Saving costs, saving lives
Nash says the costs of health disparities are staggering and contribute to overall societal costs and burdens. She cited U.S. statistics* from 2016 to 2018 that determined health disparities created an average of $93 billion in excess costs and cost employers $42 billion in lost productivity.
Aside from the moral and altruistic motivations often attributed to health equity leaders, Nash says it also makes smart business sense.
“Health equity is specifically a strategic advantage,” she emphasizes. “It saves you labor costs, increases productivity, decreases the expensive health claims. To be able to develop all people to their fullest will make your business better, will make your communities better, will make this nation better economically for the future.”
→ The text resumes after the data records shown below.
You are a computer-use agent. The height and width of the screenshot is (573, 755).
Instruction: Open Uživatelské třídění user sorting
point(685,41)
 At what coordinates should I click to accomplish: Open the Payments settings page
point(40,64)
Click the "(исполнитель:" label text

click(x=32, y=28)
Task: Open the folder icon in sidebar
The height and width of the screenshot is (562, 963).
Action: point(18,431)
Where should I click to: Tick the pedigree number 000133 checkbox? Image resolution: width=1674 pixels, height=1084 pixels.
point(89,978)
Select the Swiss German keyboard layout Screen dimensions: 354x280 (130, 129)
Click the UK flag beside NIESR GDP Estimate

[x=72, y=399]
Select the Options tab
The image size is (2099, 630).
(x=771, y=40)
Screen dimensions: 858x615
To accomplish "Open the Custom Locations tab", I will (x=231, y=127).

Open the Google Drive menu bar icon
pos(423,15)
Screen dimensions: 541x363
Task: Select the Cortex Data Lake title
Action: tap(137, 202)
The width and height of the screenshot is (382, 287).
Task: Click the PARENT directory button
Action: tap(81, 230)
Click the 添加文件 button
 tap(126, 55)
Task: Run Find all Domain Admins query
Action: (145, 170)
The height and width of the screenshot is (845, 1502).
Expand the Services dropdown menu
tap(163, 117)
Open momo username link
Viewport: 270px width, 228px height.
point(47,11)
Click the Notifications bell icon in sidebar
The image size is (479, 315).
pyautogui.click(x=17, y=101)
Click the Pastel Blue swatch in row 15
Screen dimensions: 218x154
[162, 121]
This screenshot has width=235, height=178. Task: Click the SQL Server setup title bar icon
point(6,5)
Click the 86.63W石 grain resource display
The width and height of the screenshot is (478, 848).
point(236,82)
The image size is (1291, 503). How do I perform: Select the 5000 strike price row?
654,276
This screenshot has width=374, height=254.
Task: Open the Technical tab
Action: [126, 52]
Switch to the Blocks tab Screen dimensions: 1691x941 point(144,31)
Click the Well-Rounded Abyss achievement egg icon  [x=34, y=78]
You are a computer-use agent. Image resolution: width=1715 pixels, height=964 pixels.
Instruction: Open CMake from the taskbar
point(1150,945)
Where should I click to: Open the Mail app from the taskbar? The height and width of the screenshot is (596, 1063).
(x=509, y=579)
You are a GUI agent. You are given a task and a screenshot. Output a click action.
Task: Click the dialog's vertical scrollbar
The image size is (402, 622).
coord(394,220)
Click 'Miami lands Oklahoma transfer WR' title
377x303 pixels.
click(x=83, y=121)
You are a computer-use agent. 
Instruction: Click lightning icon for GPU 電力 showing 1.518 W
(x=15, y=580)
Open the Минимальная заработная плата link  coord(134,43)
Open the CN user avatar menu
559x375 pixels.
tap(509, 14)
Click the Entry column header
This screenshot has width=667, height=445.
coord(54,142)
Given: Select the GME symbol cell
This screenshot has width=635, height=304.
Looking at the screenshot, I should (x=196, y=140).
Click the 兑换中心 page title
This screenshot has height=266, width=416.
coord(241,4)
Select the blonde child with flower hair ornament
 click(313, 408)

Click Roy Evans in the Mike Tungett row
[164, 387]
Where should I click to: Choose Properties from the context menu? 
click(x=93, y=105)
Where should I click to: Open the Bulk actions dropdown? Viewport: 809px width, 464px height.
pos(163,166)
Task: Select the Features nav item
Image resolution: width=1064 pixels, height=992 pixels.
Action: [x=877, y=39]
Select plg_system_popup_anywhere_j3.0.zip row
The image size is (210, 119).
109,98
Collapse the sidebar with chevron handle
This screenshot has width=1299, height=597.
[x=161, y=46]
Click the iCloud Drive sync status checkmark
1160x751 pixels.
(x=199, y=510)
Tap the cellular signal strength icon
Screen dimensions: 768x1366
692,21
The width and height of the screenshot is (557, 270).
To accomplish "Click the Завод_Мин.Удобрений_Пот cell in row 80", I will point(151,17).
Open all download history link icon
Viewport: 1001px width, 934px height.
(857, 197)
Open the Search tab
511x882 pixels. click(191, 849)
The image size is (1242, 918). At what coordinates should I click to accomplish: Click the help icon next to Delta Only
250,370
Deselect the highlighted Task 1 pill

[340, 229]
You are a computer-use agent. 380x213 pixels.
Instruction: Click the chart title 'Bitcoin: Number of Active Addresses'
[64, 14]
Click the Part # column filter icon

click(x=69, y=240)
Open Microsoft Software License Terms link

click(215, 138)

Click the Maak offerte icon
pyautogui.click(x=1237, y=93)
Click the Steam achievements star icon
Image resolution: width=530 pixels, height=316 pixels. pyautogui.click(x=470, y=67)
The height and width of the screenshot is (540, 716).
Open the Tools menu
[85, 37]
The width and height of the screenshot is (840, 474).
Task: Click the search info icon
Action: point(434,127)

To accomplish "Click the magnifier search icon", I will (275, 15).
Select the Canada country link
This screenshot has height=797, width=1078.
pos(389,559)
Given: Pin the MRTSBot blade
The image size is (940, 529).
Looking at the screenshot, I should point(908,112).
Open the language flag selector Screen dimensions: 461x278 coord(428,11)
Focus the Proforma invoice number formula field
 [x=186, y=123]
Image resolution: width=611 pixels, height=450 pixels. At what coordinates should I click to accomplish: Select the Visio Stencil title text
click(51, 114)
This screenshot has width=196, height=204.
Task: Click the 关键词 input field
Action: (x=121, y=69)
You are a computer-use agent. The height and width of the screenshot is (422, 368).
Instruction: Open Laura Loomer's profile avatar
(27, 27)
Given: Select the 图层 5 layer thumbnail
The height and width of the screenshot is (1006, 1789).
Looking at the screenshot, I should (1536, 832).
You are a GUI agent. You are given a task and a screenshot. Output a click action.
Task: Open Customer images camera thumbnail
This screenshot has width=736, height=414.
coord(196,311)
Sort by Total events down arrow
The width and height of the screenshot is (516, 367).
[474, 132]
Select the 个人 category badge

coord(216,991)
Start with the data, then innovate solutions
To benefit their own bottom line, Nash recommends each employer first look at their employees’ collective health to identify the biggest problems, expenses and barriers to care, paying particular attention to health inequities in anonymized data. Another suggestion she offers is to survey the employees about their experiences and use them to help identify what their population’s issues are. Then, strategize creatively about what they could do to make the issues better.
“Build your solutions on a foundation of data,” she tells organizations. “You have to understand what your population’s pain points are before you can fix them.”
For example, if a company has a lot of employees with diabetes, she suggests it could be worth looking into adding a diabetes management component as part of the benefits design. “Try to remove barriers to care and provide incentives to support healthy actions,” Nash advises. Ideas such as starting a workplace wellness program to support employee health and wellbeing, offering discounted gym memberships, increasing nutritious food options at worksites or bringing in diabetes professionals to give free talks or webinars to the staff could be effective. She tells groups to bring their own ideas—and their employees’ feedback—to the conversation.
What matters is adopting measures that are helpful and sustainable for each organization, including collaborating via the community partnerships at the core of health equity. Because, she says, just as the barriers, disparities and the Social Determinants of Health are connected, it takes people working together to make measurable progress.
“When community members have health equity, they cost less money to support and are better able to prosper,” she says. “Everyone benefits.”
Paradigm, not a project
Fixing the systemic barriers too many people face is more than a project. Nash says it needs to be a framework integrated and infused into everything organizations do, a way of approaching problems with a wider, more inclusive view. That is her mission.
“To me, it’s not a program. It’s not an initiative. Health equity should be integrated into all our systems, into who we are, what we do and how we do it so we can take care of our members and the communities we serve,” she says.
“I think one of the beautiful things is that in this unique experiment that is the United States, everybody should have the opportunity to pursue whatever their goal is,” Nash says. “We know we have not reached that state in all communities, and we have many challenges. But we must remove barriers, including to healthcare, so people can reach their goals and full potential.
“And working together, we can get there.”